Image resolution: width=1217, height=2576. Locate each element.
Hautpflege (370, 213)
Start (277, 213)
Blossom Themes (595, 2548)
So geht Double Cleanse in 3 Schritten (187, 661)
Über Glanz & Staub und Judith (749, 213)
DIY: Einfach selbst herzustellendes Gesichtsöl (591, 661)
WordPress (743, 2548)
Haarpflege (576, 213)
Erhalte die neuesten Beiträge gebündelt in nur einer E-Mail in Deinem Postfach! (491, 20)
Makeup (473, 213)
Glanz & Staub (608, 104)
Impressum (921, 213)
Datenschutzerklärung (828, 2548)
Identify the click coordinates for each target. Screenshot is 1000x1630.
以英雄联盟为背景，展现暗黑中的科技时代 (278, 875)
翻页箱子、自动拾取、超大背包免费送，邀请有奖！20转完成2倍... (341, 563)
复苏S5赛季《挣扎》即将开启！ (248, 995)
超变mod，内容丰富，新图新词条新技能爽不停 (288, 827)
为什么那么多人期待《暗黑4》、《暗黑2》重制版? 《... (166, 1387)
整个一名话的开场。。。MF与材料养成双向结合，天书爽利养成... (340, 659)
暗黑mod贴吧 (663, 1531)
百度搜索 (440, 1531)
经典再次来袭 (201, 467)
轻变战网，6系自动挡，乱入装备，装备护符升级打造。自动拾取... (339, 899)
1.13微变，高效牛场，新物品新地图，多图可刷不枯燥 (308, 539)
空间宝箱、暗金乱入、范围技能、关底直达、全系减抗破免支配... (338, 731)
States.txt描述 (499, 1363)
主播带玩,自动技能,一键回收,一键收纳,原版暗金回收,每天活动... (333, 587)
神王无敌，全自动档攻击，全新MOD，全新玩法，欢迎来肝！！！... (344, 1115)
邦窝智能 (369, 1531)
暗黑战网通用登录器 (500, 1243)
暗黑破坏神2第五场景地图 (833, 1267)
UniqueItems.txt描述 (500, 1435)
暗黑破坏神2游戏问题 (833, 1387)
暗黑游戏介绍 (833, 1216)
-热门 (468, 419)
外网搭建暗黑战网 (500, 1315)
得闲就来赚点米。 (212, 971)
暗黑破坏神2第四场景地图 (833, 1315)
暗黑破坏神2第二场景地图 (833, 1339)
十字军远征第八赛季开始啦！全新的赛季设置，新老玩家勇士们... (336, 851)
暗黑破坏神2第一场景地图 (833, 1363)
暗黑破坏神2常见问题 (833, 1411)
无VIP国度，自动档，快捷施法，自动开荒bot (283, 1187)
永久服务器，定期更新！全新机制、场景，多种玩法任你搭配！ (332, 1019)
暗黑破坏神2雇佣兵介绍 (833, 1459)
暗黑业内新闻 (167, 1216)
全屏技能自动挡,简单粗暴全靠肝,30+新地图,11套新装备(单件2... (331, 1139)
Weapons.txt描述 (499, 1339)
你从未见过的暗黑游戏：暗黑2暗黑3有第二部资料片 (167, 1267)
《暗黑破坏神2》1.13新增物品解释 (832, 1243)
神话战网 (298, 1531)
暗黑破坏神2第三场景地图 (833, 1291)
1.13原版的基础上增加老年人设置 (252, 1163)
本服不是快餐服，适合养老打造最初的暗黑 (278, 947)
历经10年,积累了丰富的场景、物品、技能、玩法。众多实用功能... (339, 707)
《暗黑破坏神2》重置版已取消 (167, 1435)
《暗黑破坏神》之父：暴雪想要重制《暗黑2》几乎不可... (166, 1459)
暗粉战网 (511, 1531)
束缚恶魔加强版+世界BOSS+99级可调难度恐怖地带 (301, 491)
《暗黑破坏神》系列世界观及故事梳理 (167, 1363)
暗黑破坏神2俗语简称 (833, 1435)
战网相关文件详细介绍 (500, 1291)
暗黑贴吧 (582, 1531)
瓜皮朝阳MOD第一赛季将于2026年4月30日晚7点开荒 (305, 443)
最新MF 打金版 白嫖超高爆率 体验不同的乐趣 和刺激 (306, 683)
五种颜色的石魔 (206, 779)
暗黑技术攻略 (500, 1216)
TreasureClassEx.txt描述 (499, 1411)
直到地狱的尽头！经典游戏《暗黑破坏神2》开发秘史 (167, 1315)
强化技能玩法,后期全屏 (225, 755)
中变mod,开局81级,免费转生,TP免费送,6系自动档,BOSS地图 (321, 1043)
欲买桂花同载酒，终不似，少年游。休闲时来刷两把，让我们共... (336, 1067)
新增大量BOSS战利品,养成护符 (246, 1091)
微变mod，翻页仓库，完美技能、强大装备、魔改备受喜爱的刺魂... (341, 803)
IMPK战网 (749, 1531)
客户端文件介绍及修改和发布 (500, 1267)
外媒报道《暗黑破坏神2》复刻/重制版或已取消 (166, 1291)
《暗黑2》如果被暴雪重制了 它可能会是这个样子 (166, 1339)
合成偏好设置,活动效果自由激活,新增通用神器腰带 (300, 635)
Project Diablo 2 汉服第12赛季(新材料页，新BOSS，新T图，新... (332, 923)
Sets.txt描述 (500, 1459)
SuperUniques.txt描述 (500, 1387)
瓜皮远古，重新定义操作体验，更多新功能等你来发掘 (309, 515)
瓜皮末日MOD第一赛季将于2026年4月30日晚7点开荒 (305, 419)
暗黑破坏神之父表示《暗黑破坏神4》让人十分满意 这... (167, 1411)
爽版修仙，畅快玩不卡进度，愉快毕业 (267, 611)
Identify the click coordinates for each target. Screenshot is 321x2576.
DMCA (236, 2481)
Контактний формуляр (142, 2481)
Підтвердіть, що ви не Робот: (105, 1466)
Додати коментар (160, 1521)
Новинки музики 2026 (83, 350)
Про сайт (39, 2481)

◆ ◆ ◆ ◆ ◆

### WHAT TO DO
Please copy every line of the records above, character for character, with nothing added or left out.

### FINAL RESULT
Image resolution: width=1217, height=2576. Locate each element.
Hautpflege (370, 213)
Start (277, 213)
Blossom Themes (595, 2548)
So geht Double Cleanse in 3 Schritten (187, 661)
Über Glanz & Staub und Judith (749, 213)
DIY: Einfach selbst herzustellendes Gesichtsöl (591, 661)
WordPress (743, 2548)
Haarpflege (576, 213)
Erhalte die neuesten Beiträge gebündelt in nur einer E-Mail in Deinem Postfach! (491, 20)
Makeup (473, 213)
Glanz & Staub (608, 104)
Impressum (921, 213)
Datenschutzerklärung (828, 2548)
Identify the click coordinates for each target. Screenshot is 1000x1630.
以英雄联盟为背景，展现暗黑中的科技时代 (278, 875)
翻页箱子、自动拾取、超大背包免费送，邀请有奖！20转完成2倍... (341, 563)
复苏S5赛季《挣扎》即将开启！ (248, 995)
超变mod，内容丰富，新图新词条新技能爽不停 (288, 827)
为什么那么多人期待《暗黑4》、《暗黑2》重制版? 《... (166, 1387)
整个一名话的开场。。。MF与材料养成双向结合，天书爽利养成... (340, 659)
暗黑mod贴吧 (663, 1531)
百度搜索 (440, 1531)
经典再次来袭 (201, 467)
轻变战网，6系自动挡，乱入装备，装备护符升级打造。自动拾取... (339, 899)
1.13微变，高效牛场，新物品新地图，多图可刷不枯燥 (308, 539)
空间宝箱、暗金乱入、范围技能、关底直达、全系减抗破免支配... (338, 731)
States.txt描述 (499, 1363)
主播带玩,自动技能,一键回收,一键收纳,原版暗金回收,每天活动... (333, 587)
神王无敌，全自动档攻击，全新MOD，全新玩法，欢迎来肝！！！... (344, 1115)
邦窝智能 (369, 1531)
暗黑战网通用登录器 (500, 1243)
暗黑破坏神2第五场景地图 (833, 1267)
UniqueItems.txt描述 (500, 1435)
暗黑破坏神2游戏问题 (833, 1387)
暗黑游戏介绍 (833, 1216)
-热门 (468, 419)
外网搭建暗黑战网 (500, 1315)
得闲就来赚点米。 (212, 971)
暗黑破坏神2第四场景地图 (833, 1315)
暗黑破坏神2第二场景地图 (833, 1339)
十字军远征第八赛季开始啦！全新的赛季设置，新老玩家勇士们... (336, 851)
暗黑破坏神2第一场景地图 (833, 1363)
暗黑破坏神2常见问题 (833, 1411)
无VIP国度，自动档，快捷施法，自动开荒bot (283, 1187)
永久服务器，定期更新！全新机制、场景，多种玩法任你搭配！ (332, 1019)
暗黑破坏神2雇佣兵介绍 (833, 1459)
暗黑业内新闻 (167, 1216)
全屏技能自动挡,简单粗暴全靠肝,30+新地图,11套新装备(单件2... (331, 1139)
Weapons.txt描述 (499, 1339)
你从未见过的暗黑游戏：暗黑2暗黑3有第二部资料片 (167, 1267)
《暗黑破坏神2》1.13新增物品解释 (832, 1243)
神话战网 (298, 1531)
暗黑破坏神2第三场景地图 (833, 1291)
1.13原版的基础上增加老年人设置 (252, 1163)
本服不是快餐服，适合养老打造最初的暗黑 (278, 947)
历经10年,积累了丰富的场景、物品、技能、玩法。众多实用功能... (339, 707)
《暗黑破坏神2》重置版已取消 (167, 1435)
《暗黑破坏神》之父：暴雪想要重制《暗黑2》几乎不可... (166, 1459)
暗粉战网 (511, 1531)
束缚恶魔加强版+世界BOSS+99级可调难度恐怖地带 (301, 491)
《暗黑破坏神》系列世界观及故事梳理 (167, 1363)
暗黑破坏神2俗语简称 (833, 1435)
战网相关文件详细介绍 (500, 1291)
暗黑贴吧 (582, 1531)
瓜皮朝阳MOD第一赛季将于2026年4月30日晚7点开荒 (305, 443)
最新MF 打金版 白嫖超高爆率 体验不同的乐趣 和刺激 (306, 683)
五种颜色的石魔 (206, 779)
暗黑技术攻略 (500, 1216)
TreasureClassEx.txt描述 (499, 1411)
直到地狱的尽头！经典游戏《暗黑破坏神2》开发秘史 (167, 1315)
强化技能玩法,后期全屏 (225, 755)
中变mod,开局81级,免费转生,TP免费送,6系自动档,BOSS地图 (321, 1043)
欲买桂花同载酒，终不似，少年游。休闲时来刷两把，让我们共... (336, 1067)
新增大量BOSS战利品,养成护符 (246, 1091)
微变mod，翻页仓库，完美技能、强大装备、魔改备受喜爱的刺魂... (341, 803)
IMPK战网 (749, 1531)
客户端文件介绍及修改和发布 (500, 1267)
外媒报道《暗黑破坏神2》复刻/重制版或已取消 (166, 1291)
《暗黑2》如果被暴雪重制了 它可能会是这个样子 (166, 1339)
合成偏好设置,活动效果自由激活,新增通用神器腰带 (300, 635)
Project Diablo 2 汉服第12赛季(新材料页，新BOSS，新T图，新... (332, 923)
Sets.txt描述 (500, 1459)
SuperUniques.txt描述 (500, 1387)
瓜皮远古，重新定义操作体验，更多新功能等你来发掘 (309, 515)
瓜皮末日MOD第一赛季将于2026年4月30日晚7点开荒 (305, 419)
暗黑破坏神之父表示《暗黑破坏神4》让人十分满意 这... (167, 1411)
爽版修仙，畅快玩不卡进度，愉快毕业 (267, 611)
Identify the click coordinates for each target. Screenshot is 321x2576.
DMCA (236, 2481)
Контактний формуляр (142, 2481)
Підтвердіть, що ви не Робот: (105, 1466)
Додати коментар (160, 1521)
Новинки музики 2026 (83, 350)
Про сайт (39, 2481)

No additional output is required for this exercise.